Diabetes prevention Weight management

Keeping blood sugar in check: yogurt may be the smart choice for kids at snack-time

YINI_Keeping blood sugar in check: yogurt may be the smart choice for kids at snack-time

Eating between meals is frowned upon by some people, but small healthy snacks can be a great way of managing your child’s hunger and boosting their nourishment during the day. Dairy snacks may be a smart choice. When compared with sweet biscuits, yogurt has beneficial effects on blood glucose, say the authors of this Canadian study.

The surge in unhealthy snacking may be partly to blame for the alarming rise in childhood obesity and diabetes. That’s because, to a lot of children, a snack can be something like a bag of crisps or a biscuit. The authors are calling for kids to turn up their noses at these typical snack foods, which are full of refined flour, fat, added sugar and salt that can damage their health. Instead, snacks should be the types of healthy, nutritious foods that children eat at mealtimes, say the authors.

To keep healthy, it’s important to maintain low, stable blood glucose levels throughout the day. Snacks high in carbohydrate and added sugar are a bad idea because they lead to spikes in blood glucose. In adults, eating dairy foods has been shown to improve blood glucose control. It has also been shown that adults who eat yogurt specifically are less likely to be overweight or obese and are less likely to develop diabetes.

We know much less about the effects of snacking on children’s health. In their study, the authors looked at blood glucose control in 9–14-year-olds after they’d eaten snack-sized portions of yogurt or sweet biscuits.

Biscuits or yogurt – which would you choose?

Two hours after eating a breakfast of cereal and orange juice, 18 children were given a snack of strawberry-flavoured low-fat Greek yogurt or sandwich-type sweet biscuits. Both snacks contained 25g of digestible carbohydrate.

At least a week later, each child was given the snack that they had not been offered previously. Overall, the children liked both snacks just as much, and they didn’t notice a difference in sweetness.

Two hours after the snack, the children were offered a meal of macaroni cheese. The amount they ate at this meal was unaffected by the type of snack they had eaten that day.

‘Overall, children did not perceive a difference in sweetness (P = 0.11) or pleasantness (P = 0.09) between the two snacks.’ – Gheller et al, 2019.

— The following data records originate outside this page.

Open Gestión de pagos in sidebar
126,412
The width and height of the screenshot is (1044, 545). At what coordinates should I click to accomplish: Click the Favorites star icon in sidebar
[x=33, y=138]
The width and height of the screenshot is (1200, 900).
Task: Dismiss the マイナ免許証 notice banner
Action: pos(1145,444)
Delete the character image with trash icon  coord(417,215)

Effects of snacks on blood glucose

In the 2 hours after snacking, blood glucose levels were lower after yogurt compared with biscuits. Blood levels of insulin, the hormone that regulates blood glucose, were higher after yogurt compared with biscuits.

Higher insulin levels after the yogurt snack did not seem to be due to increased secretion of insulin by the pancreas. It appears more likely that reduced removal of insulin by the liver was responsible, say the authors.

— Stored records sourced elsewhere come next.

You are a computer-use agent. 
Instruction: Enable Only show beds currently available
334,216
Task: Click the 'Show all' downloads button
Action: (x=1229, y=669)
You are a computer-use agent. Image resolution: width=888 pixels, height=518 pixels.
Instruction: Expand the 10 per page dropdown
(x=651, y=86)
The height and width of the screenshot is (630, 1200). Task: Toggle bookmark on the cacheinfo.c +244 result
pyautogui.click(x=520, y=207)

‘In both NW [normal weight] and OW/OB [overweight/obese] children consumption of a dairy snack caused a reduction in blood glucose concentrations and an increase in circulating insulin levels compared with a non-dairy snack.’ – Gheller et al, 2019.

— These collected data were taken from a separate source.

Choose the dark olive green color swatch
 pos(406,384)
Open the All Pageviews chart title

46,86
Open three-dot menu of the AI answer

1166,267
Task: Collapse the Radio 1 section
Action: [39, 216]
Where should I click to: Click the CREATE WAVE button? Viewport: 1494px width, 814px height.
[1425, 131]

Slim or overweight – the benefits of yogurt on blood glucose were the same

Before they ate their snack, the 11 normal-weight children had lower blood glucose than the 7 overweight/obese children but, in the 2 hours after snacking, this difference disappeared. Regardless of body weight, blood glucose levels were lower and insulin levels were higher after yogurt compared with biscuits. The combination of protein and carbohydrate in yogurt makes it a healthy snack for all children, say the authors.